After much huffing and puffing, Hornets finally got to play some football in York’s half but the set fizzled out. York burst straight back, only to see the last pass go to ground. Hornets reciprocated with a pedestrian set that ended in a forward pass. Fortunately, York coughed the ball straight back and Hornets found the fluidity to ship the ball wide for Alex Trumper to score by the flag. Paul Crook hit the spot from the touchline and, at 10-6 Hornets were back in the game.

But not for long. Swamped in a rising tide of poor decisions, dropped passes, cheap penalties and quite miserable body-language, Hornets delivered their worst 15 minutes of the season, gifting York possibly their easiest.

On 25 minutes a last tackle cut-out pass found Clare with space to score out wide; on 30 minutes some frankly awful defence in centre-field saw Dent capitalise, strolling under the posts from 30 metres; then York switched the direction of play for Channing to step through a stretched, retreating defence to pick his spot; then rapid hands left where Clare scored, untouched, in the corner. Dent added insult to injury off the touchline and Hornets were left sucking the wet-end of an embarrassing 30-6 scoreline.

In the dying seconds of the half Hornets got a scintilla of luck when a dropped ball was hacked 50 metres upfield where Danny Yates was able to touch down. Yates the two - and Hornets performance given a thin veneer of respectabilty. Half time 30-12.

It was going to need a half-time team talk of Churchillian proportions to turn this mess around.

Hornets began the second half in shambolic fashion: Matt Dawson knocked on from the kick-off and, from the resulting York attack, shipped a drop-out, tackled in-goal.

But rather than crack as they had in the first half, Hornets began to play some football.
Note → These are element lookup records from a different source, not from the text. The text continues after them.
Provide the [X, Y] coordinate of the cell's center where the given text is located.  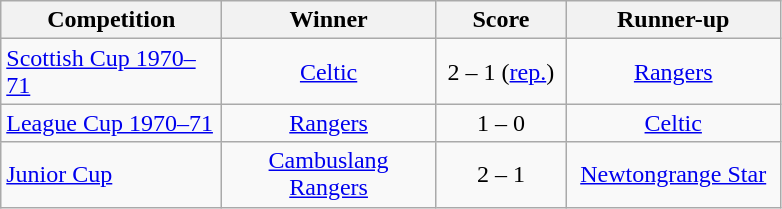
1 – 0 [500, 123]
Scottish Cup 1970–71 [112, 72]
Competition [112, 20]
2 – 1 [500, 174]
Winner [329, 20]
Runner-up [673, 20]
League Cup 1970–71 [112, 123]
Newtongrange Star [673, 174]
2 – 1 (rep.) [500, 72]
Score [500, 20]
Cambuslang Rangers [329, 174]
Junior Cup [112, 174]
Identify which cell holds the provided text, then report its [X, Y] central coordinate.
On 50 minutes a pinpoint Danny Yates cross-field kick was tapped down by Matt Dawson for Jack Ashworth to score.

Then Ant Walker crashing in off a short ball - but the last pass deemed forward by a touch-judge 50 metres away. No matter 

Two minutes later Hornets jolted the ball loose in the tackle, Matt Dawson the first to react, regathering to score. Game on at 30-20 with 18 minutes to play.
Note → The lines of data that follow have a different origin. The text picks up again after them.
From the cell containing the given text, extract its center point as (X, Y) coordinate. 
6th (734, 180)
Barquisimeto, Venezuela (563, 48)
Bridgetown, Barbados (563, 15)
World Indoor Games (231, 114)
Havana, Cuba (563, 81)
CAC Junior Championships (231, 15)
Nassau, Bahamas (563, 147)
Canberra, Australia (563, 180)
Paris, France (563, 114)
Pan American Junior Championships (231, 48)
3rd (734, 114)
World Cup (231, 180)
Despite struggling to complete sets in any real meaningful manner, Hornets were now playing the game deep in York’s half. But, when Jack Ashworth’s one-on-one steal was somehow penalised for offside (we know, ridiculous), York sensed the release of pressure.

Indeed, on 70 minutes a nothing kick fumbled by understudy full-back Brad Hargreaves gave York a repeat set and, off an almost slow-motion approach, Dent scored out wide to put this basket-case of a game to bed.

In the wash-up the Hornets fans spoke of the ‘curse of the green away kit’ and ‘the curse of the month of away games’ - but it was the curse of soft penalties, slack defence, no discernible last-tackle plan and that simply shocking 15 minutes before half-time that really did the damage here. Any side gifted a 30-point bonus would have to go some to lose and York were no exception. 

The only real positive we took from this was that we’d have to go some to play this badly again. And it seems that all the other teams around us had a bit of an ordinary afternoon too - Oldham and Newcastle both choking to keep Hornets in second place in League 1.